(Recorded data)
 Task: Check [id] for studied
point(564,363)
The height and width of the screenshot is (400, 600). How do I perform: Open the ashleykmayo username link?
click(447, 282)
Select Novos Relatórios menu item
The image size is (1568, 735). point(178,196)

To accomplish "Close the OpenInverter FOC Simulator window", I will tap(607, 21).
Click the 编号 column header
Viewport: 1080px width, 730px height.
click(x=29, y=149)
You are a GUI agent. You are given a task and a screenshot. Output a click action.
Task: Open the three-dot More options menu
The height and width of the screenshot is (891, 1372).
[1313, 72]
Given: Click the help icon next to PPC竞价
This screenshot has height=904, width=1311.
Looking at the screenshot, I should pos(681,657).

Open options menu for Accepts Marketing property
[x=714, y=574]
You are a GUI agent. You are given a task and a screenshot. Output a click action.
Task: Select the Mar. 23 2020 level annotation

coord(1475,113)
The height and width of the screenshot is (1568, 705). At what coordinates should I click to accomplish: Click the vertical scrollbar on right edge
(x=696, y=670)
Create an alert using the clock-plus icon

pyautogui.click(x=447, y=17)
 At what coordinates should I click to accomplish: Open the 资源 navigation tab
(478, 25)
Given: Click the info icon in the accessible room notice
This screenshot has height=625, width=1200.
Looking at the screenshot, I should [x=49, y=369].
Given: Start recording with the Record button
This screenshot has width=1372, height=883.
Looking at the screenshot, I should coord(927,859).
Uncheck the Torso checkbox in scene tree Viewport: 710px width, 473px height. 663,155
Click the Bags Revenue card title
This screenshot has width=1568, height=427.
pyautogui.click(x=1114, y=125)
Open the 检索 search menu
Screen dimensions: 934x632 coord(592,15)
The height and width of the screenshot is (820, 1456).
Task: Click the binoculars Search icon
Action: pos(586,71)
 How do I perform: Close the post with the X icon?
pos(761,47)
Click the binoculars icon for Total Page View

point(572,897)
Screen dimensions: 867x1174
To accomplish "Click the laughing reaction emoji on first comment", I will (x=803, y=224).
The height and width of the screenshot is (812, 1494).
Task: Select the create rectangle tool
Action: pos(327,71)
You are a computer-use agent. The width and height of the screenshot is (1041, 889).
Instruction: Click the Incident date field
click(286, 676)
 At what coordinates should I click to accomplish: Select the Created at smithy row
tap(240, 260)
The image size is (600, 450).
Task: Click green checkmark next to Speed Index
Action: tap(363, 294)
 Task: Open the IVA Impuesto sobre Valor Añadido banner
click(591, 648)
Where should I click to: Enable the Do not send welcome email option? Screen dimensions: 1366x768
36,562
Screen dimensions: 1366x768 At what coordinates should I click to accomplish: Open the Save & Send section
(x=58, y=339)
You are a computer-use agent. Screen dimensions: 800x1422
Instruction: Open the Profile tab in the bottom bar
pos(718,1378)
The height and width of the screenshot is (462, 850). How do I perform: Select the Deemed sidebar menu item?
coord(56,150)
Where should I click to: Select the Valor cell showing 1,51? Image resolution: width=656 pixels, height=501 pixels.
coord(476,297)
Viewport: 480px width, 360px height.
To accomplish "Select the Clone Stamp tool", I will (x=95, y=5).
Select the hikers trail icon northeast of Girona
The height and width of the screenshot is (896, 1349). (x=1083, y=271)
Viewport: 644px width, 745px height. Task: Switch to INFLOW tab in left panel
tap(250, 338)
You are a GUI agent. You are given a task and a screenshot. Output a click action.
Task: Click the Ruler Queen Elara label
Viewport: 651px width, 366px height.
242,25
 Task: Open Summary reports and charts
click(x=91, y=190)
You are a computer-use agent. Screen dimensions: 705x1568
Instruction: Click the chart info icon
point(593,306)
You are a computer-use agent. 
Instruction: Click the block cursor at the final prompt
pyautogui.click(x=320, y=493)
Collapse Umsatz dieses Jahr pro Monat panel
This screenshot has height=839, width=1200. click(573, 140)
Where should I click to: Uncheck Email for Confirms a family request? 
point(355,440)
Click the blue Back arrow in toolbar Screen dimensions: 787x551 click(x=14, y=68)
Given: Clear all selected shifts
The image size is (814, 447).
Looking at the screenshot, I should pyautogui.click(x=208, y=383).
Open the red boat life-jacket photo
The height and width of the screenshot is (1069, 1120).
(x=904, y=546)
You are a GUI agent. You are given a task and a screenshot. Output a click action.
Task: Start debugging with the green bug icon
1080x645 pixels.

• _What is required_:
You are asked to transcribe the complete data exactly.

• _Answer space_:
 Task: Check [id] for studied
point(564,363)
The height and width of the screenshot is (400, 600). How do I perform: Open the ashleykmayo username link?
click(447, 282)
Select Novos Relatórios menu item
The image size is (1568, 735). point(178,196)

To accomplish "Close the OpenInverter FOC Simulator window", I will tap(607, 21).
Click the 编号 column header
Viewport: 1080px width, 730px height.
click(x=29, y=149)
You are a GUI agent. You are given a task and a screenshot. Output a click action.
Task: Open the three-dot More options menu
The height and width of the screenshot is (891, 1372).
[1313, 72]
Given: Click the help icon next to PPC竞价
This screenshot has height=904, width=1311.
Looking at the screenshot, I should pos(681,657).

Open options menu for Accepts Marketing property
[x=714, y=574]
You are a GUI agent. You are given a task and a screenshot. Output a click action.
Task: Select the Mar. 23 2020 level annotation

coord(1475,113)
The height and width of the screenshot is (1568, 705). At what coordinates should I click to accomplish: Click the vertical scrollbar on right edge
(x=696, y=670)
Create an alert using the clock-plus icon

pyautogui.click(x=447, y=17)
 At what coordinates should I click to accomplish: Open the 资源 navigation tab
(478, 25)
Given: Click the info icon in the accessible room notice
This screenshot has height=625, width=1200.
Looking at the screenshot, I should [x=49, y=369].
Given: Start recording with the Record button
This screenshot has width=1372, height=883.
Looking at the screenshot, I should coord(927,859).
Uncheck the Torso checkbox in scene tree Viewport: 710px width, 473px height. 663,155
Click the Bags Revenue card title
This screenshot has width=1568, height=427.
pyautogui.click(x=1114, y=125)
Open the 检索 search menu
Screen dimensions: 934x632 coord(592,15)
The height and width of the screenshot is (820, 1456).
Task: Click the binoculars Search icon
Action: pos(586,71)
 How do I perform: Close the post with the X icon?
pos(761,47)
Click the binoculars icon for Total Page View

point(572,897)
Screen dimensions: 867x1174
To accomplish "Click the laughing reaction emoji on first comment", I will (x=803, y=224).
The height and width of the screenshot is (812, 1494).
Task: Select the create rectangle tool
Action: pos(327,71)
You are a computer-use agent. The width and height of the screenshot is (1041, 889).
Instruction: Click the Incident date field
click(286, 676)
 At what coordinates should I click to accomplish: Select the Created at smithy row
tap(240, 260)
The image size is (600, 450).
Task: Click green checkmark next to Speed Index
Action: tap(363, 294)
 Task: Open the IVA Impuesto sobre Valor Añadido banner
click(591, 648)
Where should I click to: Enable the Do not send welcome email option? Screen dimensions: 1366x768
36,562
Screen dimensions: 1366x768 At what coordinates should I click to accomplish: Open the Save & Send section
(x=58, y=339)
You are a computer-use agent. Screen dimensions: 800x1422
Instruction: Open the Profile tab in the bottom bar
pos(718,1378)
The height and width of the screenshot is (462, 850). How do I perform: Select the Deemed sidebar menu item?
coord(56,150)
Where should I click to: Select the Valor cell showing 1,51? Image resolution: width=656 pixels, height=501 pixels.
coord(476,297)
Viewport: 480px width, 360px height.
To accomplish "Select the Clone Stamp tool", I will (x=95, y=5).
Select the hikers trail icon northeast of Girona
The height and width of the screenshot is (896, 1349). (x=1083, y=271)
Viewport: 644px width, 745px height. Task: Switch to INFLOW tab in left panel
tap(250, 338)
You are a GUI agent. You are given a task and a screenshot. Output a click action.
Task: Click the Ruler Queen Elara label
Viewport: 651px width, 366px height.
242,25
 Task: Open Summary reports and charts
click(x=91, y=190)
You are a computer-use agent. Screen dimensions: 705x1568
Instruction: Click the chart info icon
point(593,306)
You are a computer-use agent. 
Instruction: Click the block cursor at the final prompt
pyautogui.click(x=320, y=493)
Collapse Umsatz dieses Jahr pro Monat panel
This screenshot has height=839, width=1200. click(573, 140)
Where should I click to: Uncheck Email for Confirms a family request? 
point(355,440)
Click the blue Back arrow in toolbar Screen dimensions: 787x551 click(x=14, y=68)
Given: Clear all selected shifts
The image size is (814, 447).
Looking at the screenshot, I should pyautogui.click(x=208, y=383).
Open the red boat life-jacket photo
The height and width of the screenshot is (1069, 1120).
(x=904, y=546)
You are a GUI agent. You are given a task and a screenshot. Output a click action.
Task: Start debugging with the green bug icon
1080x645 pixels.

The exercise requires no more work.